Methane clathrates are not found all over the ocean floor, only on continental shelves, the main area of ​​the ocean hospitable to life, and even there, only found in low concentrations, about 1% by volume. However, compressed in an ice cage, methane has a relatively high density. One liter of methane clathrate can contain approximately 168 liters of methane gas. In addition, methane gas is about 62 times more potent a greenhouse gas than carbon dioxide. The clathrate gun hypothesis depends on the extreme of this heating effect.

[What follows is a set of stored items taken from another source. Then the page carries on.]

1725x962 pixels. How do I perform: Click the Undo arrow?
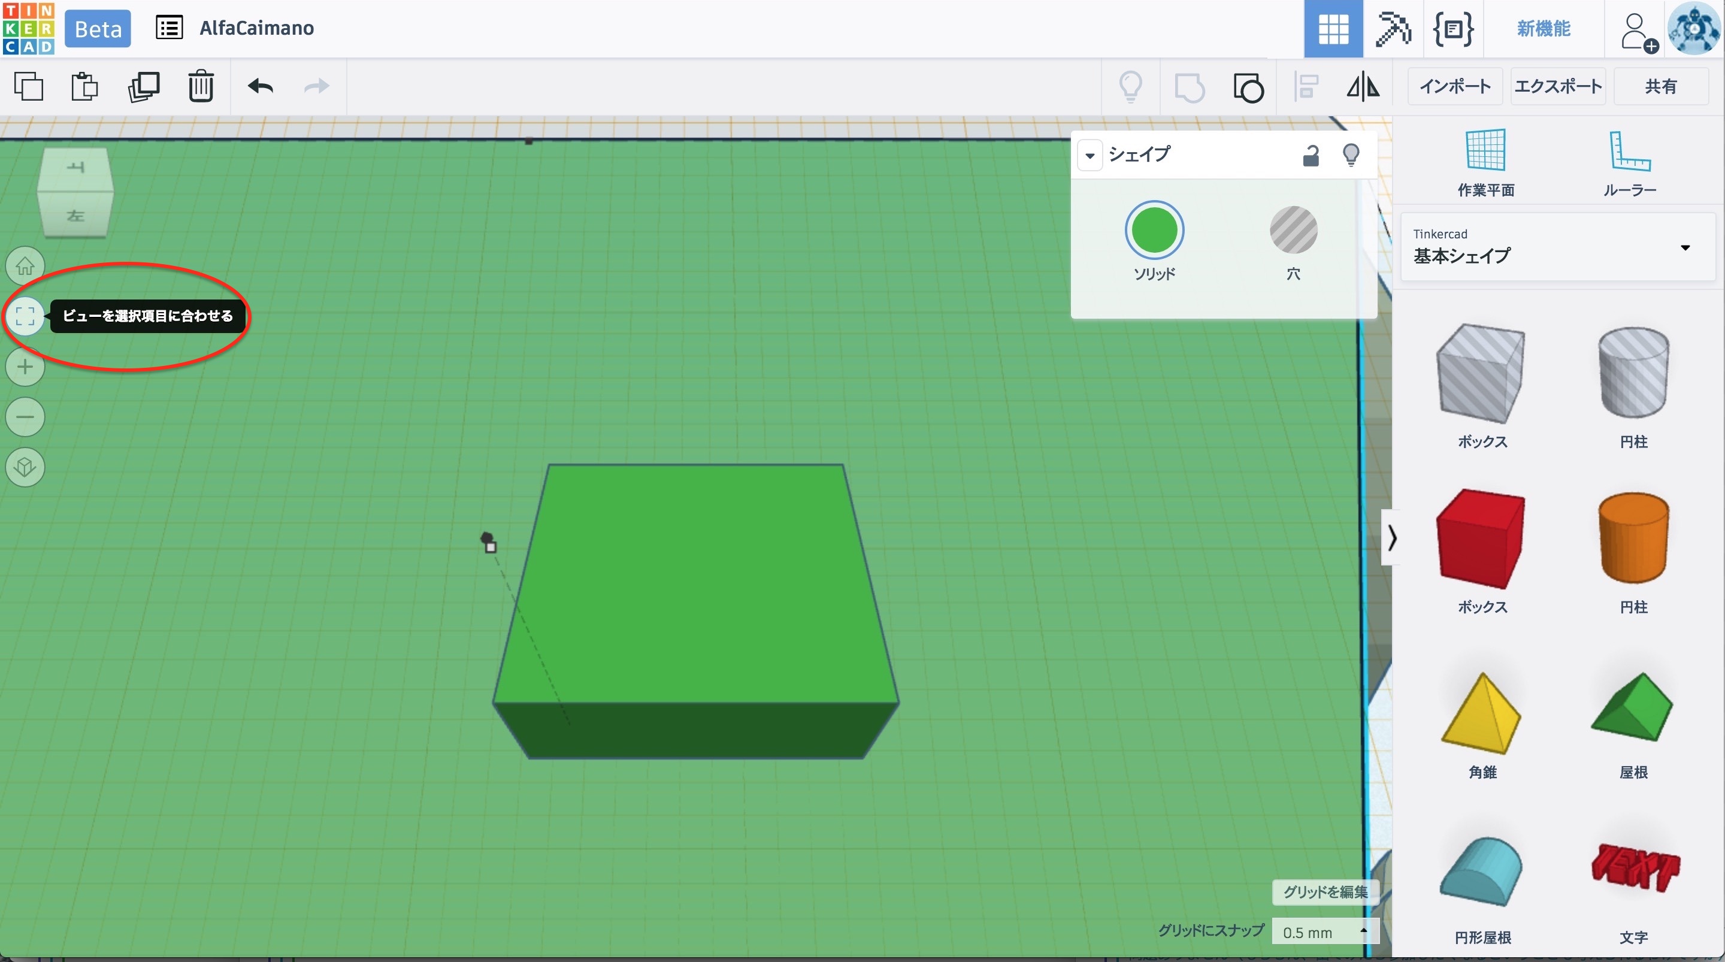tap(260, 86)
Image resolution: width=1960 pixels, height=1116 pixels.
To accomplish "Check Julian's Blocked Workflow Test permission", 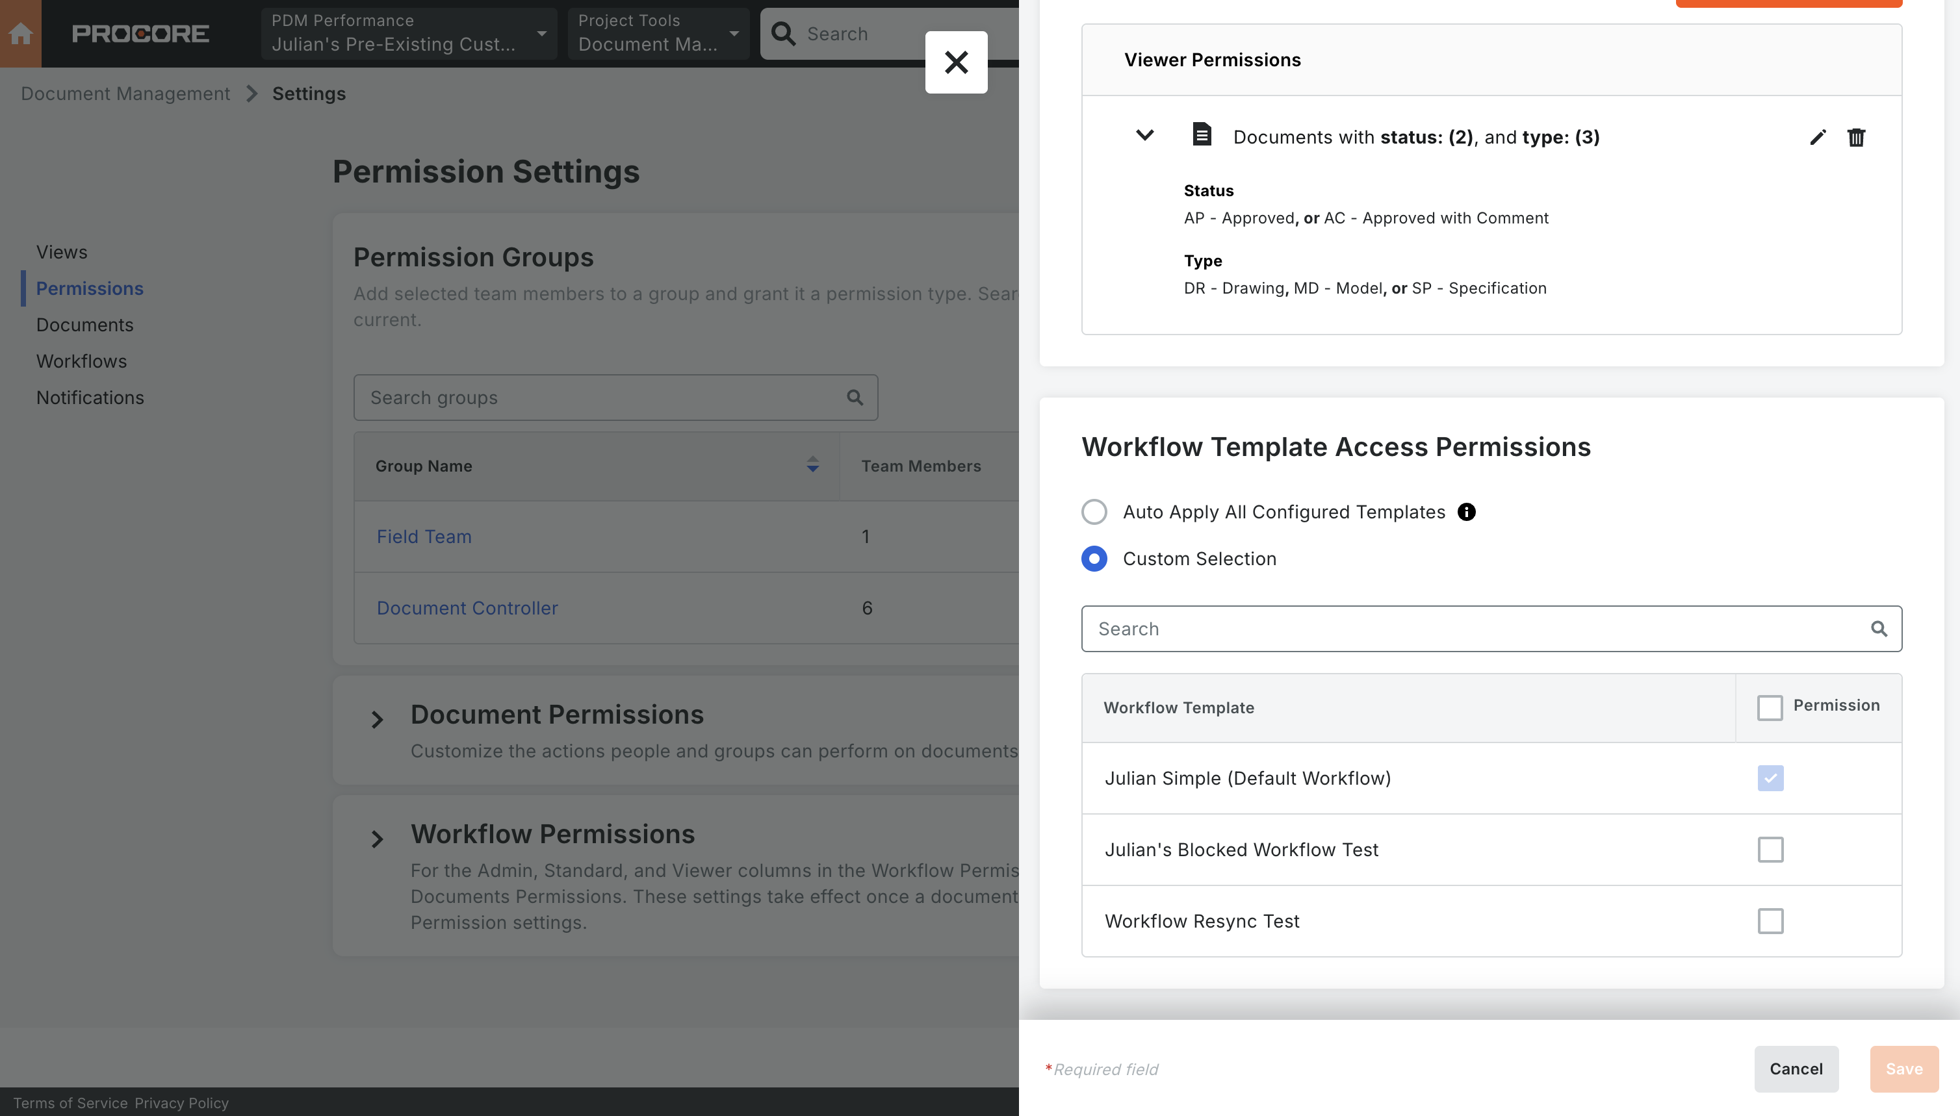I will coord(1770,849).
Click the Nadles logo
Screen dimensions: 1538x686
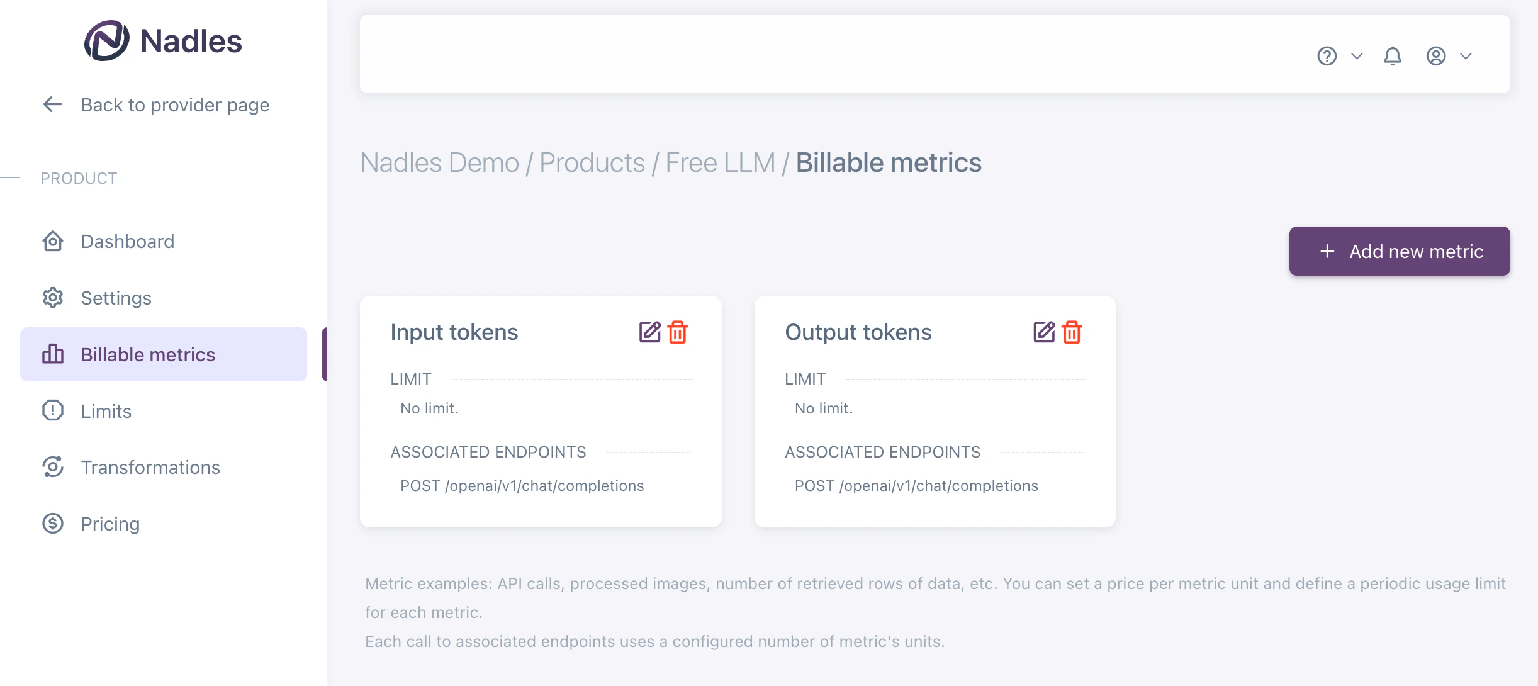162,40
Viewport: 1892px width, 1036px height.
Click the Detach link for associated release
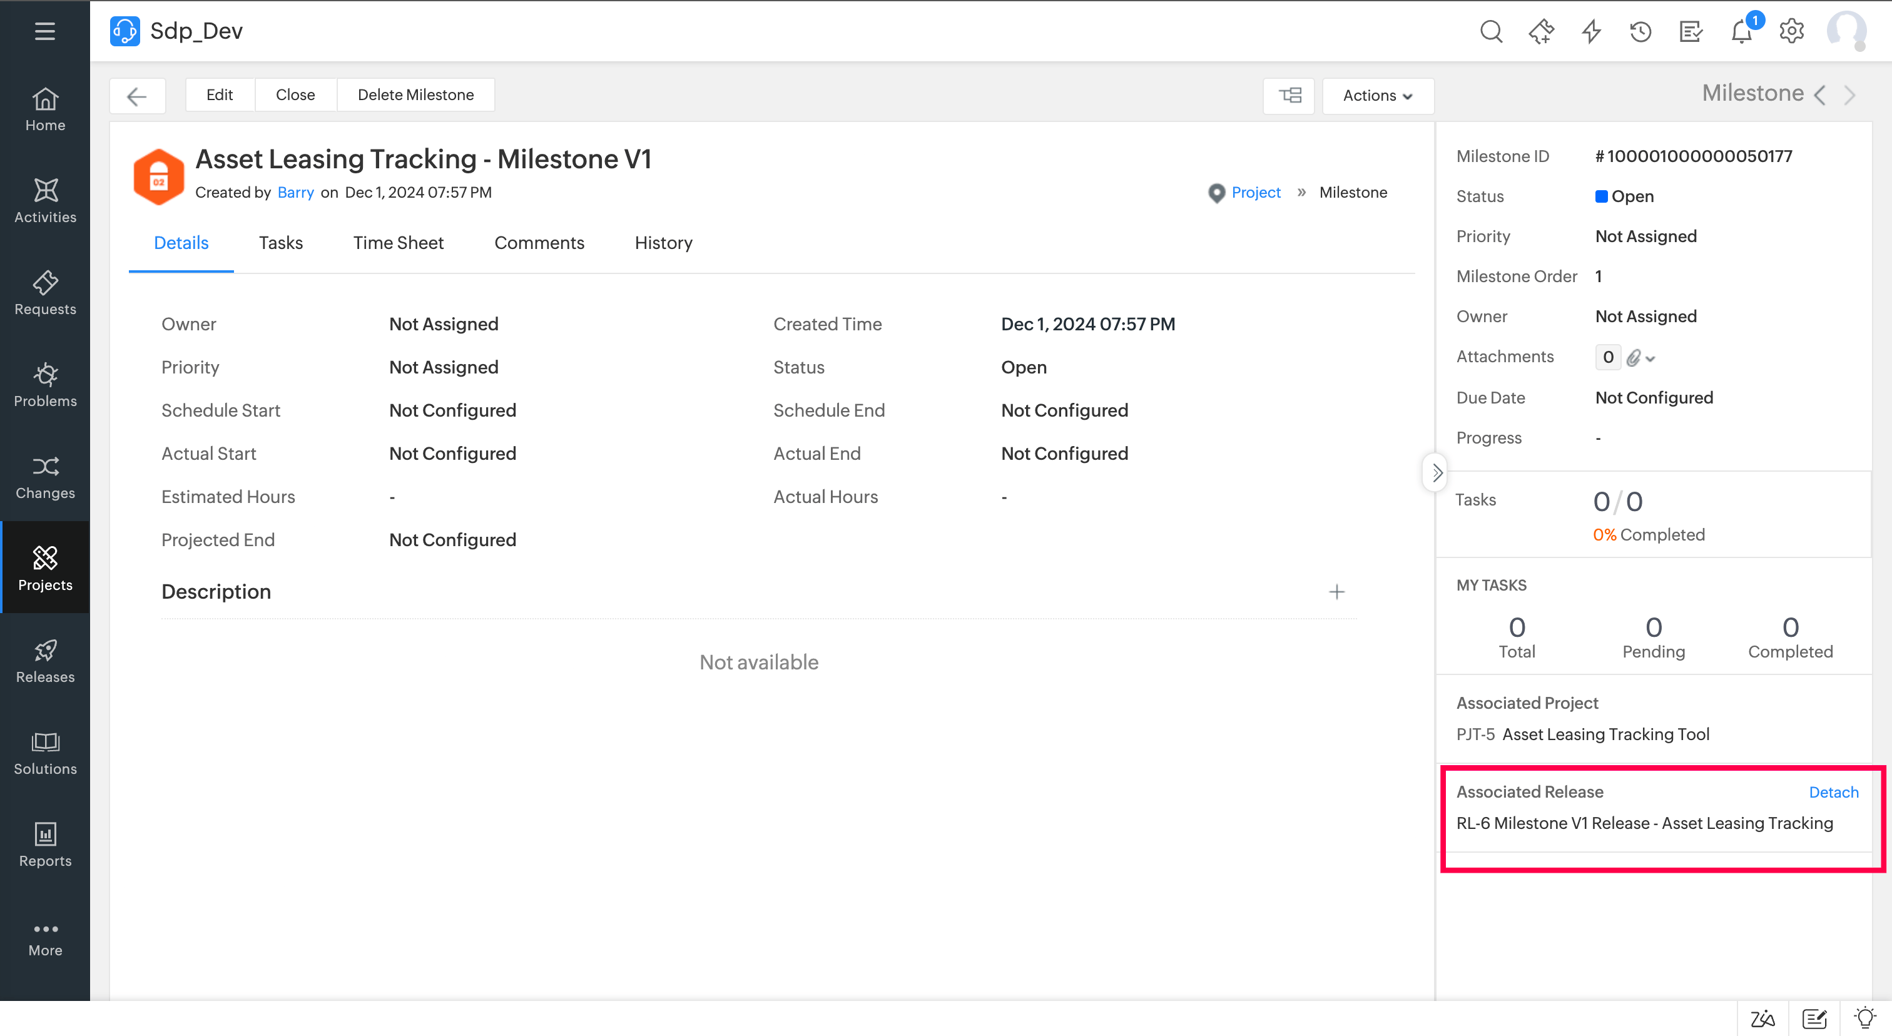pyautogui.click(x=1833, y=792)
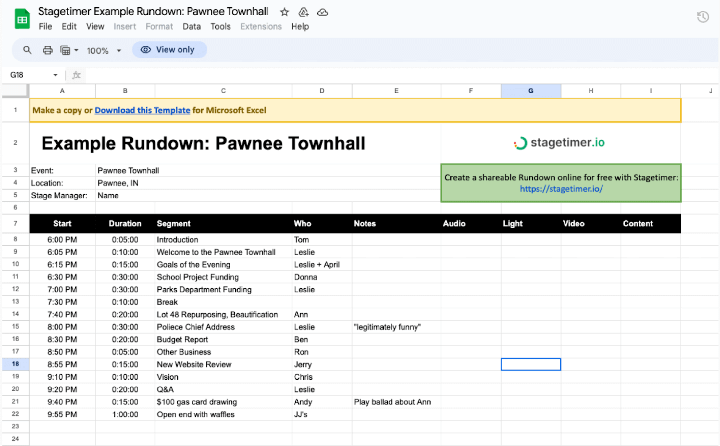The height and width of the screenshot is (446, 720).
Task: Expand the G18 name box dropdown
Action: [x=55, y=75]
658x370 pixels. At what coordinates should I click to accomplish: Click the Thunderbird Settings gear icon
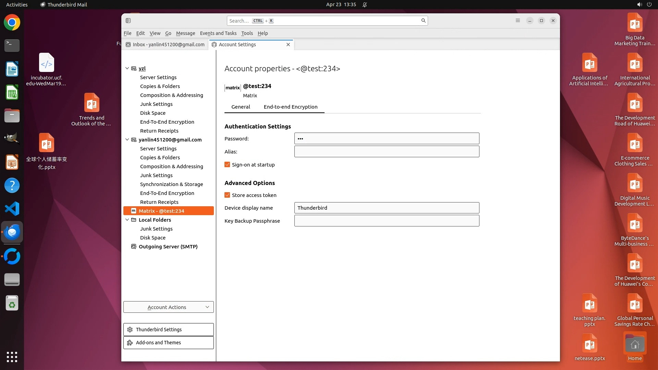coord(130,330)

The clathrate gun hypothesis begins with some external trigger, such as the creation of a large igneous province or the initial warming caused by sulfides released in a supervolcano eruption. The former is believed to have initiated the Permian-Triassic extinction, the largest mass extinction in history, killing 99% of all species on Earth. As approximately one million cubic kilometers of lava was released over the course of one million years, from a huge volcanic complex near the North Pole, huge amounts of lava seeped out of the volcano and onto the continental shelves, melting the methane clathrates and releasing methane.

Although methane only remains in Earth’s atmosphere for about 12 years, its release would have initiated a feedback effect, warming the Earth and making it more likely that more methane clathrates will melt. Under normal conditions, ice melts at 0°C (32°F), but methane clathrates, some buried under more than a kilometer of oceanic sediment, are under enough pressure to remain solid at temperatures as low as 18°C. C (64°F). But if the temperature rises above 18°C, methane clathrates are released, possibly in gigaton quantities. This would be devastating to all life on the planet.

The “gun” part of the clathrate gun hypothesis refers both to the fact that once it starts, it can’t be stopped, and to its lethal effects. Once the planet starts warming, circulation in the oceans will decrease, rendering large areas of the ocean anoxic, killing life in large numbers. Substantial data from the Permian-Triassic boundary has been found to sync well with the clathrate gun hypothesis, and it is now the leading explanation for the cause of the Permian-Triassic mass extinction.